On a delayed evening flight last winter I watched a man in the row ahead ease his seat back roughly four inches, and the woman behind him treat it as a declaration of war. She did not say a word. She simply planted both knees into the seatback and began, very slowly, to bounce. He reclined; she drummed. Two adults, conducting an entire hostility in Morse code, because a company neither of them will ever meet had sold the same four inches of air to both of them.

That is the part the manners debate keeps missing. A 2022 Vacationer survey of 1,098 Americans found that more than 77 percent think it is rude to fully recline your seat; only 23 percent said it was fine. It is tempting to read that as proof the flying public has lost its manners. It is nothing of the sort. Back in 2014, FiveThirtyEight asked whether reclining was rude at all, a milder act than a full recline, and even then 41 percent said yes. The two polls did not ask the identical question, so I will not sell you a tidy doubling. But put it to the fuller act today and better than three in four object, and the objection keeps climbing in step with the shrinking seat.

The numbers are not subtle. Economy seat pitch, the distance from your seatback to the one ahead, has fallen from around 35 inches before airline deregulation in 1978 to about 31 today, and as little as 28 on the budget carriers, according to the passenger group FlyersRights; seat width has narrowed too, from roughly 18.5 inches to 17. The airlines did not remove the recline button; they removed the space the recline used to borrow from. When American Airlines gave three rows of its new jets a sub-30-inch pitch in 2017, the outcry was loud enough that it backed off within weeks. WestJet went further: it installed 28-inch rows on some two dozen jets, a video of a family wedged into them drew over a million views, and in January it scrapped the plan outright and is reverting to a 30-inch pitch. The scarcity is manufactured, and manufactured scarcity always ends the same way: two customers snarling at each other over something the seller took.

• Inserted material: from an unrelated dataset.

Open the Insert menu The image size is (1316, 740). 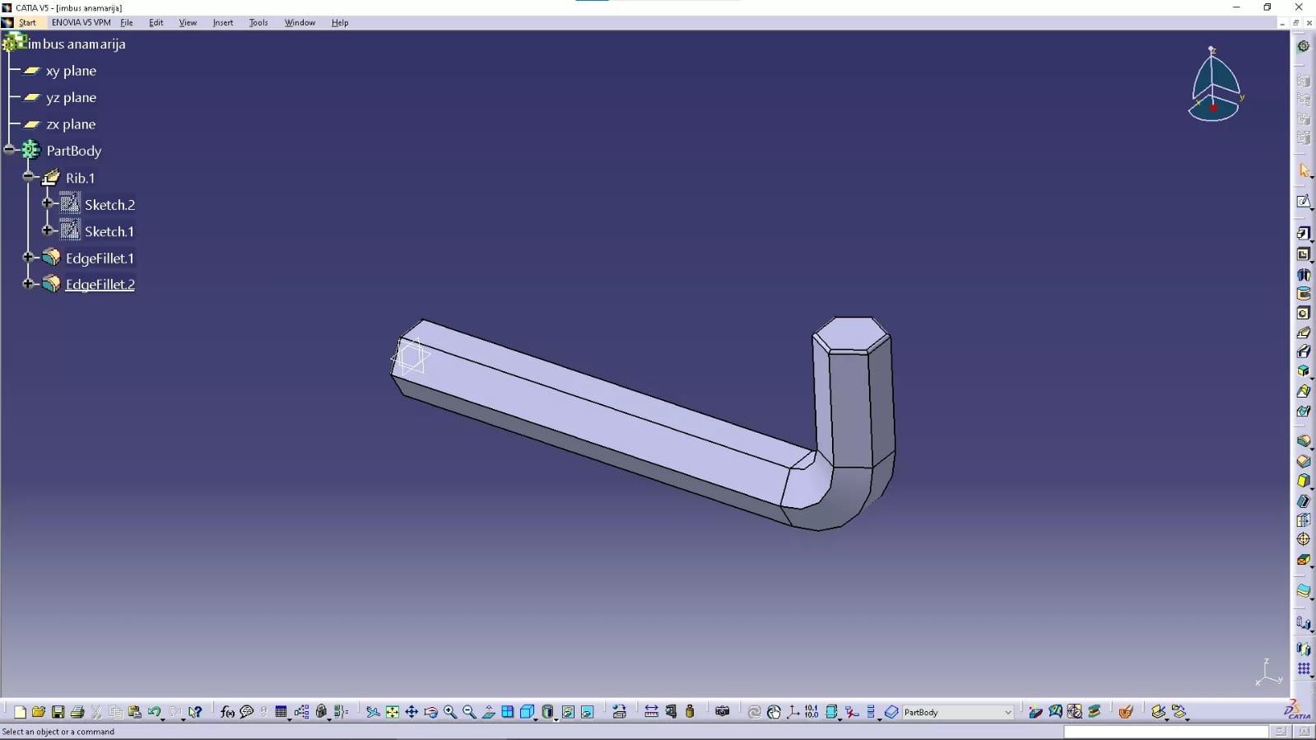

So let me be plain about the rule, because the survey has frightened people into thinking reclining is a social crime. It is not. It is a function the airline sold you, and the flight attendants agree. Asked directly, six of them told Outside Online that reclining is perfectly acceptable, provided you do it gently, and that they would rather you sat upright during the meal service so the person behind you can lift a fork. You are allowed to lean back. You are not allowed to do it like you are slamming a door.

The etiquette, then, is small and entirely doable. Glance behind you first. Ease the seat, do not fling it. Sit up while trays are down. On a red-eye, recline with a clear conscience; on a two-hour hop in daylight, perhaps we can all tough it out. And resist the knee-drumming: the FAA's zero-tolerance fines, which run up to tens of thousands of dollars per violation and once reached a proposed $81,950, are the bill for what these cabin disputes become when nobody backs down.

Keep the courtesy. Bin the guilt. And save your real annoyance for the party that sold your knees out from under you, which is not the stranger in front, but the airline that measured the gap and decided you would never notice the difference.